YOUR ASSIGNMENT>
Word for word, repeat every record.

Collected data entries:
────────────────
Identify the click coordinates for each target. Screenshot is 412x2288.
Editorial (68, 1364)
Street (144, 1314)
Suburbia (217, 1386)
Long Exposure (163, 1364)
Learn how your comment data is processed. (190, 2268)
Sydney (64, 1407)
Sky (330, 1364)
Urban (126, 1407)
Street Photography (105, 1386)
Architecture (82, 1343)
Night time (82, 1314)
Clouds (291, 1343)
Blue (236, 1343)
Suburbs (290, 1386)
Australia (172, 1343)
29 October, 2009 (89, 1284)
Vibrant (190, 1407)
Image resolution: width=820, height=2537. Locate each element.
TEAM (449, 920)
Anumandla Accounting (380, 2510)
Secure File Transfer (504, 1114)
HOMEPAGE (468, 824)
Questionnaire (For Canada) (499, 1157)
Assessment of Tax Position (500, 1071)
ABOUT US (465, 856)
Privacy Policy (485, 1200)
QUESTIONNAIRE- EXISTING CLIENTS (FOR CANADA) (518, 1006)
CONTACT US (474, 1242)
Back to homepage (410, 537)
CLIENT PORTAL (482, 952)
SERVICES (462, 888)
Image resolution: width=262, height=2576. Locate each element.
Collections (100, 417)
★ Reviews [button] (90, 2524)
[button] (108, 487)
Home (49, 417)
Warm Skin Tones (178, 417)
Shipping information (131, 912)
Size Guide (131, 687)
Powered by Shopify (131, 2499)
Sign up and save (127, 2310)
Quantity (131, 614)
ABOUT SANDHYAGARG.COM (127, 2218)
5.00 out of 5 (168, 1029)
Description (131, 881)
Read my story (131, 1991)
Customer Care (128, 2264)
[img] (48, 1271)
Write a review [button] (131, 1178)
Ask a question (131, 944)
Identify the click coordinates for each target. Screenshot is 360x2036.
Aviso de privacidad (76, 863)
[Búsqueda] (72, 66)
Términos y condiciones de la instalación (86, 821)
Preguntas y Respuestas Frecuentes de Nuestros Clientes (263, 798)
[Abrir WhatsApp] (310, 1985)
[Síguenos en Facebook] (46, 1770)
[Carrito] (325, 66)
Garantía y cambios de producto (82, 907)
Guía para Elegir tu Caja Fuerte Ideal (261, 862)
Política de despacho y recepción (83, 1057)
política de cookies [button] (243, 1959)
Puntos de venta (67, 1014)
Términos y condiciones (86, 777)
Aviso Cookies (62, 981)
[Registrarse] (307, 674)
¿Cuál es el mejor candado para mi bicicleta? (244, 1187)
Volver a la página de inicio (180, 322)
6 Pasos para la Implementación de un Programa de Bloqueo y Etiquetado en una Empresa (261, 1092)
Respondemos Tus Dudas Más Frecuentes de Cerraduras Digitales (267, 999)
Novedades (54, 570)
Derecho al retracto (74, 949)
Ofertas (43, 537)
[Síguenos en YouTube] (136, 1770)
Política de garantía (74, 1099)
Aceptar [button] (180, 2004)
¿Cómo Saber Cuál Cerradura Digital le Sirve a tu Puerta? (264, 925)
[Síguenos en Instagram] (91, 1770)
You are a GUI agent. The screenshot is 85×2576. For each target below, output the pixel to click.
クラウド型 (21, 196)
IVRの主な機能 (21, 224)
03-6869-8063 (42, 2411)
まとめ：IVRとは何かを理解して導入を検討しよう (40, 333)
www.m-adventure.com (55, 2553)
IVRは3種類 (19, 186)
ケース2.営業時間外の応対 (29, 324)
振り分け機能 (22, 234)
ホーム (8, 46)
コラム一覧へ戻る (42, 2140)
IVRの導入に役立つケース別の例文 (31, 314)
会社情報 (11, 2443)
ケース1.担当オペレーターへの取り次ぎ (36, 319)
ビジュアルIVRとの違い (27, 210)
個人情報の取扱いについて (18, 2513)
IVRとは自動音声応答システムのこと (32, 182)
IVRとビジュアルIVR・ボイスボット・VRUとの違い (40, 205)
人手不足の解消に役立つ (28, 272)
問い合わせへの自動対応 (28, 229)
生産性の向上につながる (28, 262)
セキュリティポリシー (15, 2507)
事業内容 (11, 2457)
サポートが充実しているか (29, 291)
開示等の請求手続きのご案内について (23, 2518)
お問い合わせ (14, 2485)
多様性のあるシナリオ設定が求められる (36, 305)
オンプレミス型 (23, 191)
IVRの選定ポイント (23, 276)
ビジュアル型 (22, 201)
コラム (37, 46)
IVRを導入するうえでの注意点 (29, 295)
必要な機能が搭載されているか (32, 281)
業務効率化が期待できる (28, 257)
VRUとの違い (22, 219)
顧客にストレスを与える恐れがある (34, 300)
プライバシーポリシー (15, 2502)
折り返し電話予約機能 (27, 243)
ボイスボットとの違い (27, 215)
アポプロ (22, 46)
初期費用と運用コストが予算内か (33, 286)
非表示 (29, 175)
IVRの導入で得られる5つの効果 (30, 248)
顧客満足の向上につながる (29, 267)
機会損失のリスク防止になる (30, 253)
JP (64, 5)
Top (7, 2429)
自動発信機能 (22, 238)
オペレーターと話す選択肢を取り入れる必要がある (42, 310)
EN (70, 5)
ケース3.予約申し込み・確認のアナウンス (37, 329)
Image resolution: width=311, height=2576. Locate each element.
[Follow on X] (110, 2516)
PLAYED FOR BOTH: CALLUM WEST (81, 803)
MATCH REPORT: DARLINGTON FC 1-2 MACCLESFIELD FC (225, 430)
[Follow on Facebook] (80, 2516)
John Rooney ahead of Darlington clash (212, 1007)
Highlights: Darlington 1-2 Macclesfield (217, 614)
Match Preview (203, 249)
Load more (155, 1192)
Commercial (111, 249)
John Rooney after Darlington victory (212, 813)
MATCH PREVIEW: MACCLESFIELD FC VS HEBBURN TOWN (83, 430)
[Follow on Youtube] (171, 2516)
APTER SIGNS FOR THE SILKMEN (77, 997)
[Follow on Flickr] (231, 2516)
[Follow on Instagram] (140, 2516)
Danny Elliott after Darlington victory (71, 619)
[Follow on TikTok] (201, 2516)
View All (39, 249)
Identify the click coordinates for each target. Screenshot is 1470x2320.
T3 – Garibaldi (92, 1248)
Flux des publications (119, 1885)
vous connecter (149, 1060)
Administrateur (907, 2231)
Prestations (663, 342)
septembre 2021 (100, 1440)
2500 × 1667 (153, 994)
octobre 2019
────────────────
EXPECTED OUTPUT>
Identify the click coordinates for each target. Screenshot is 412x2288.
Editorial (68, 1364)
Street (144, 1314)
Suburbia (217, 1386)
Long Exposure (163, 1364)
Learn how your comment data is processed. (190, 2268)
Sydney (64, 1407)
Sky (330, 1364)
Urban (126, 1407)
Street Photography (105, 1386)
Architecture (82, 1343)
Night time (82, 1314)
Clouds (291, 1343)
Blue (236, 1343)
Suburbs (290, 1386)
Australia (172, 1343)
29 October, 2009 (89, 1284)
Vibrant (190, 1407)
Image resolution: width=820, height=2537. Locate each element.
TEAM (449, 920)
Anumandla Accounting (380, 2510)
Secure File Transfer (504, 1114)
HOMEPAGE (468, 824)
Questionnaire (For Canada) (499, 1157)
Assessment of Tax Position (500, 1071)
ABOUT US (465, 856)
Privacy Policy (485, 1200)
QUESTIONNAIRE- EXISTING CLIENTS (FOR CANADA) (518, 1006)
CONTACT US (474, 1242)
Back to homepage (410, 537)
CLIENT PORTAL (482, 952)
SERVICES (462, 888)
Image resolution: width=262, height=2576. Locate each element.
Collections (100, 417)
★ Reviews [button] (90, 2524)
[button] (108, 487)
Home (49, 417)
Warm Skin Tones (178, 417)
Shipping information (131, 912)
Size Guide (131, 687)
Powered by Shopify (131, 2499)
Sign up and save (127, 2310)
Quantity (131, 614)
ABOUT SANDHYAGARG.COM (127, 2218)
5.00 out of 5 (168, 1029)
Description (131, 881)
Read my story (131, 1991)
Customer Care (128, 2264)
[img] (48, 1271)
Write a review [button] (131, 1178)
Ask a question (131, 944)
Identify the click coordinates for each target. Screenshot is 360x2036.
Aviso de privacidad (76, 863)
[Búsqueda] (72, 66)
Términos y condiciones de la instalación (86, 821)
Preguntas y Respuestas Frecuentes de Nuestros Clientes (263, 798)
[Abrir WhatsApp] (310, 1985)
[Síguenos en Facebook] (46, 1770)
[Carrito] (325, 66)
Garantía y cambios de producto (82, 907)
Guía para Elegir tu Caja Fuerte Ideal (261, 862)
Política de despacho y recepción (83, 1057)
política de cookies [button] (243, 1959)
Puntos de venta (67, 1014)
Términos y condiciones (86, 777)
Aviso Cookies (62, 981)
[Registrarse] (307, 674)
¿Cuál es el mejor candado para mi bicicleta? (244, 1187)
Volver a la página de inicio (180, 322)
6 Pasos para la Implementación de un Programa de Bloqueo y Etiquetado en una Empresa (261, 1092)
Respondemos Tus Dudas Más Frecuentes de Cerraduras Digitales (267, 999)
Novedades (54, 570)
Derecho al retracto (74, 949)
Ofertas (43, 537)
[Síguenos en YouTube] (136, 1770)
Política de garantía (74, 1099)
Aceptar [button] (180, 2004)
¿Cómo Saber Cuál Cerradura Digital le Sirve a tu Puerta? (264, 925)
[Síguenos en Instagram] (91, 1770)
You are a GUI agent. The screenshot is 85×2576. For each target below, output the pixel to click.
クラウド型 (21, 196)
IVRの主な機能 (21, 224)
03-6869-8063 (42, 2411)
まとめ：IVRとは何かを理解して導入を検討しよう (40, 333)
www.m-adventure.com (55, 2553)
IVRは3種類 (19, 186)
ケース2.営業時間外の応対 (29, 324)
振り分け機能 (22, 234)
ホーム (8, 46)
コラム一覧へ戻る (42, 2140)
IVRの導入に役立つケース別の例文 (31, 314)
会社情報 (11, 2443)
ケース1.担当オペレーターへの取り次ぎ (36, 319)
ビジュアルIVRとの違い (27, 210)
個人情報の取扱いについて (18, 2513)
IVRとは自動音声応答システムのこと (32, 182)
IVRとビジュアルIVR・ボイスボット・VRUとの違い (40, 205)
人手不足の解消に役立つ (28, 272)
問い合わせへの自動対応 (28, 229)
生産性の向上につながる (28, 262)
セキュリティポリシー (15, 2507)
事業内容 (11, 2457)
サポートが充実しているか (29, 291)
開示等の請求手続きのご案内について (23, 2518)
お問い合わせ (14, 2485)
多様性のあるシナリオ設定が求められる (36, 305)
オンプレミス型 (23, 191)
IVRの選定ポイント (23, 276)
ビジュアル型 (22, 201)
コラム (37, 46)
IVRを導入するうえでの注意点 (29, 295)
必要な機能が搭載されているか (32, 281)
業務効率化が期待できる (28, 257)
VRUとの違い (22, 219)
顧客にストレスを与える恐れがある (34, 300)
プライバシーポリシー (15, 2502)
折り返し電話予約機能 (27, 243)
ボイスボットとの違い (27, 215)
アポプロ (22, 46)
初期費用と運用コストが予算内か (33, 286)
非表示 (29, 175)
IVRの導入で得られる5つの効果 (30, 248)
顧客満足の向上につながる (29, 267)
機会損失のリスク防止になる (30, 253)
JP (64, 5)
Top (7, 2429)
自動発信機能 (22, 238)
オペレーターと話す選択肢を取り入れる必要がある (42, 310)
EN (70, 5)
ケース3.予約申し込み・確認のアナウンス (37, 329)
Image resolution: width=311, height=2576. Locate each element.
[Follow on X] (110, 2516)
PLAYED FOR BOTH: CALLUM WEST (81, 803)
MATCH REPORT: DARLINGTON FC 1-2 MACCLESFIELD FC (225, 430)
[Follow on Facebook] (80, 2516)
John Rooney ahead of Darlington clash (212, 1007)
Highlights: Darlington 1-2 Macclesfield (217, 614)
Match Preview (203, 249)
Load more (155, 1192)
Commercial (111, 249)
John Rooney after Darlington victory (212, 813)
MATCH PREVIEW: MACCLESFIELD FC VS HEBBURN TOWN (83, 430)
[Follow on Youtube] (171, 2516)
APTER SIGNS FOR THE SILKMEN (77, 997)
[Follow on Flickr] (231, 2516)
[Follow on Instagram] (140, 2516)
Danny Elliott after Darlington victory (71, 619)
[Follow on TikTok] (201, 2516)
View All (39, 249)
Identify the click coordinates for each target. Screenshot is 1470x2320.
T3 – Garibaldi (92, 1248)
Flux des publications (119, 1885)
vous connecter (149, 1060)
Administrateur (907, 2231)
Prestations (663, 342)
septembre 2021 (100, 1440)
2500 × 1667 (153, 994)
octobre 2019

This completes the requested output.